Dr. David White specializes in Internal Medicine and Pediatrics. He's also a longtime lacrosse coach and an accomplished marathon runner. He knows all too well about the physical risks taken by athletes to compete.
1. Ankle Sprain and Ankle Fracture
White says the most common question he gets is, "Can I just stay home, or do I need an x-ray?" He says it's important to know the difference. A sprain is when an athlete tears the ligaments holding the ankle bones to the foot bones. A fracture is a bone break. Athletes can have both. White says some sprain symptoms can mask a fracture.
After an ankle injury, White says there are several obvious things to look for to determine whether it's a broken bone. It's typically a break when there's a deformity of the bone and the athlete can't walk for more than a few steps. If this is the case, go to the doctor to get an x-ray. If it's only a sprain, he recommends rest, ice, compression and elevation. White says repeat those steps for several days before starting general range of motion.
2. Cuts or Lacerations
So when does a student athlete need to get stitches for a cut? White says athletes need stitches if a cut is long or deep. It's also good to get stitches if the wound is still bleeding for more than a couple minutes after pressure is applied to the cut. White says athletes need stitches for cuts on joints or on the face. He recommends seeing a plastic surgeon for most facial cuts because the wound will heal better cosmetically.

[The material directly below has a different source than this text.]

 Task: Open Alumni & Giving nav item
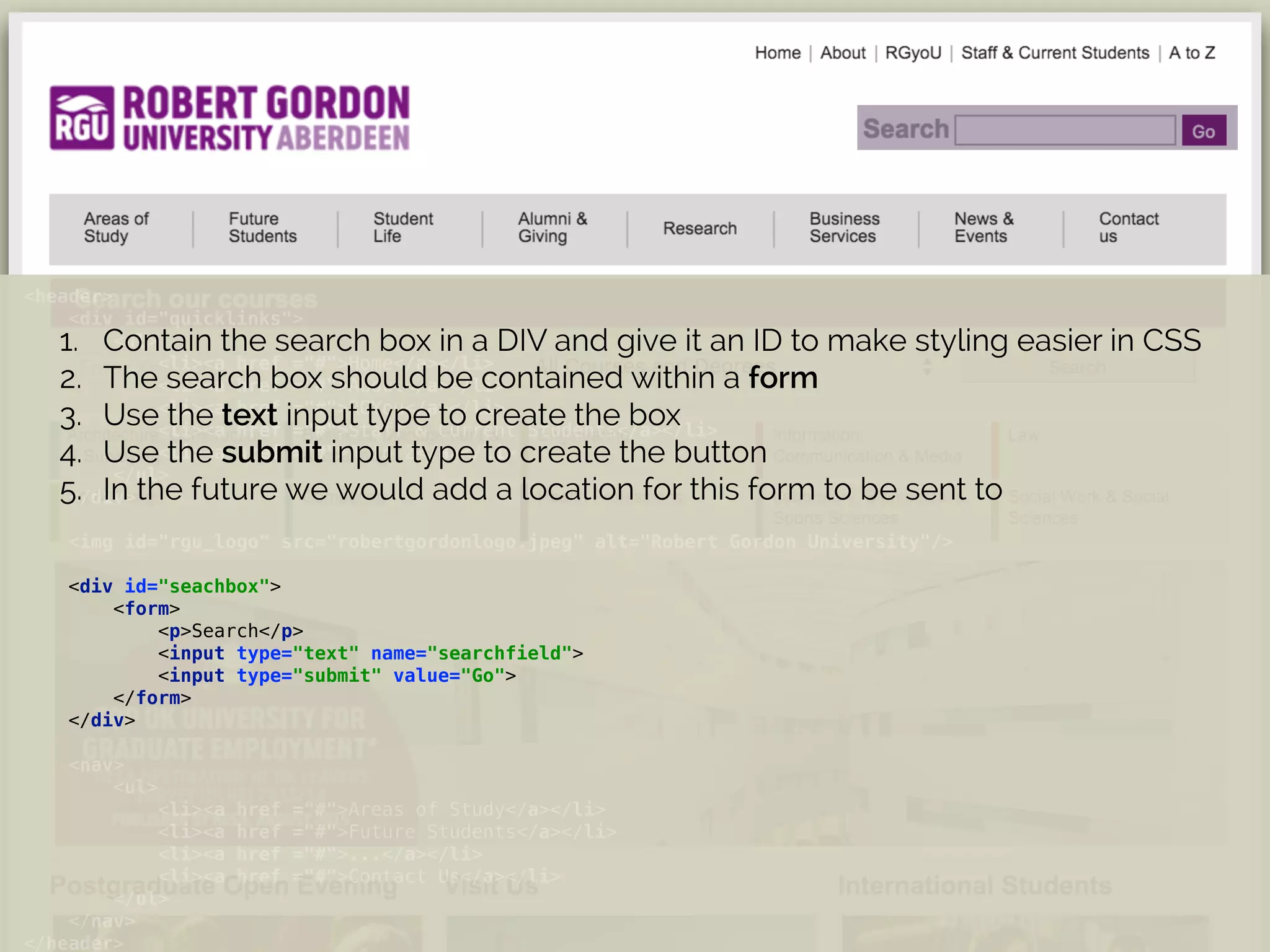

White says concussions are a hot topic because many people don't agree on the definition of a concussion. He says a lot of people think an athlete must experience loss of consciousness to suffer a concussion. White says only 10% of people who suffer a concussion, experience loss of consciousness. The most common symptoms of a concussion include a subtle head ache, loss of concentration and dizziness. White says after an athlete suffers a hard hit, he looks at the athletes' eyes to see if he/she has a faraway look and asks the athlete a series of questions. In the event the athlete has glassy eyes and does not answer the questions correctly, the athlete must sit out for several weeks. White says the most common question people ask him is this, "When is the athlete cleared to play." He says first, the athlete must be diagnosed by a trained medical professional and that professional will determine when the student can return to action. It's very important to know that athletes shouldn't run for at least a week after being diagnosed with concussion symptoms. White believes athletes should sit out for at least three weeks before going back to full contact.